As boards grapple to fulfill a wide range of roles amid increased scrutiny, growing compliance demands and a challenging economic environment, Deloitte’s “Director 360: Changing Roles, New Challenges” takes a look at issues ranging from board effectiveness and functionality to the changing role of directors in a survey of 215 directors in 12 countries.

Many directors are concerned that increased regulatory and compliance obligations have distracted them from focusing on performance and growth

“Director 360 indicates that many directors are concerned that increased regulatory and compliance obligations in the wake of the global economic downturn have distracted them from focusing on performance and growth,” said Dan Konigsburg, Leader, Deloitte Global Center for Corporate Governance.

“That said, the economic downturn and market volatility appear to have forced directors to clarify their roles with respect to the role of management, and heightened directors’ focus on risk and liability. The good news is that boards expect to focus more on growth, performance, management succession, and mergers and acquisitions moving forward.”

While almost three quarters (73 per cent) of directors surveyed either agreed or strongly agreed that all board members made a valuable contribution to the boards they sit on, more than a quarter (27 per cent) were either indecisive or flat-out negative about the contributions of their colleagues. The responses may reflect the heightened pressure in the boardroom since the beginning of the recession, as indicated in one director’s response: “Boards cannot afford to carry passengers.”

More than half of the directors (59 per cent) responding to the study agreed that the level of liability imposed on directors was appropriate. Some directors suggested that a heightened director liability standard may, over time, make it harder to recruit talented directors in some countries. As one director said: “Increasing regulation and liability will force directors to reduce the number of boards they are on. This impacts the cross-fertilisation of ideas and best practice.”

Less than half (46 per cent) of directors surveyed said that their organisations had an effective CEO and senior management succession plan, while approximately one-third (31 per cent) indicated that they did not have an effective plan in place. There were wide regional variations in responses to this question, with the majority of directors in Austria and Mexico indicating they did not have an effective plan in place and directors in Australia, India, and Ireland voicing strong confidence about the effectiveness of their management succession plans.

Some directors indicated that while the succession planning process was efficient in identifying people, there was still work to be done in preparing people to take on new roles.

A significant majority of board members (83 per cent) either agreed or strongly agreed that the board had a clear understanding of the nature and potential impact of business risks, and 75 per cent either agreed or strongly agreed that their companies’ risk management frameworks and policies were effective in identifying and addressing strategic risk. Of those surveyed, directors in Australia, Germany, Japan, and Sweden appeared to have the most confidence in their risk frameworks.

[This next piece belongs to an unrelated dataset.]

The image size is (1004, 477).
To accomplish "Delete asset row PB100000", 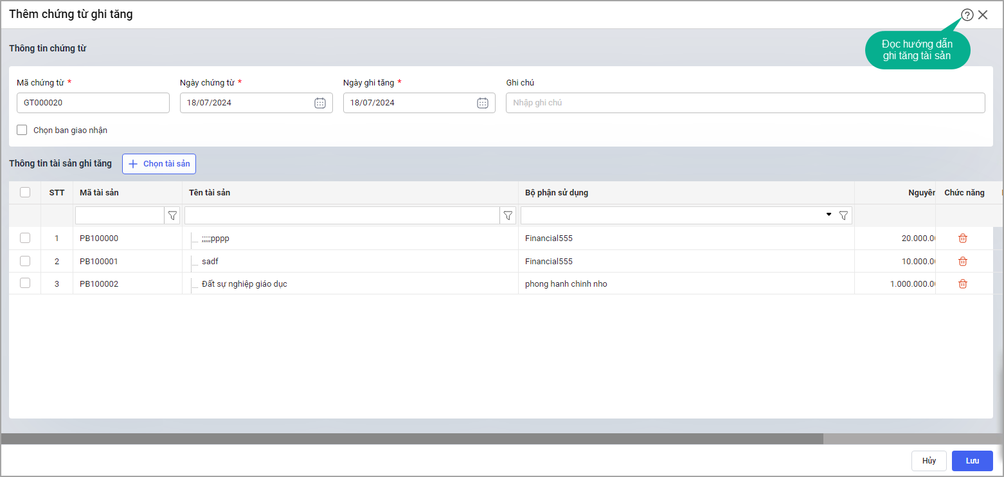I will tap(963, 239).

About three quarters of directors (74 per cent) who responded to the survey said that their organisations’ remuneration policy provided an appropriate incentive structure to balance performance and long-term value. That said, many directors voiced frustration that they were no longer allowed to simply use their own judgment. In some markets, such as Japan and Sweden, boards felt low salaries negatively affected their ability to attract good managers.

More than half (60 per cent) of the directors surveyed agreed or strongly agreed that increasing diversity of directors was a focus of the board. Many boards are concerned with diversity, but the survey shows that the term has a wide range of meanings for directors. In countries such as Australia where regulators have introduced new rules aimed at increasing the representation of women on boards, diversity was largely seen as relating to gender. Moreover, many directors conceded that they were doing little about diversity, while others simply felt that it was not the board’s responsibility.

As part of the Director 360 initiative, 12 Deloitte member firms interviewed 215 chairmen and directors of listed companies in 12 countries around the world between September and December of 2010 on the topic of board effectiveness and the issues, challenges, and opportunities boards face. Interviews were conducted in Australia, Austria, France, Germany, India, Ireland, Japan, Mexico, South Africa, Sweden, the United Kingdom, and the United States.

There was no normalisation or weighting of country results despite differences in numbers of directors interviewed in different countries. The report incorporates quantitative and qualitative data based on the interviews.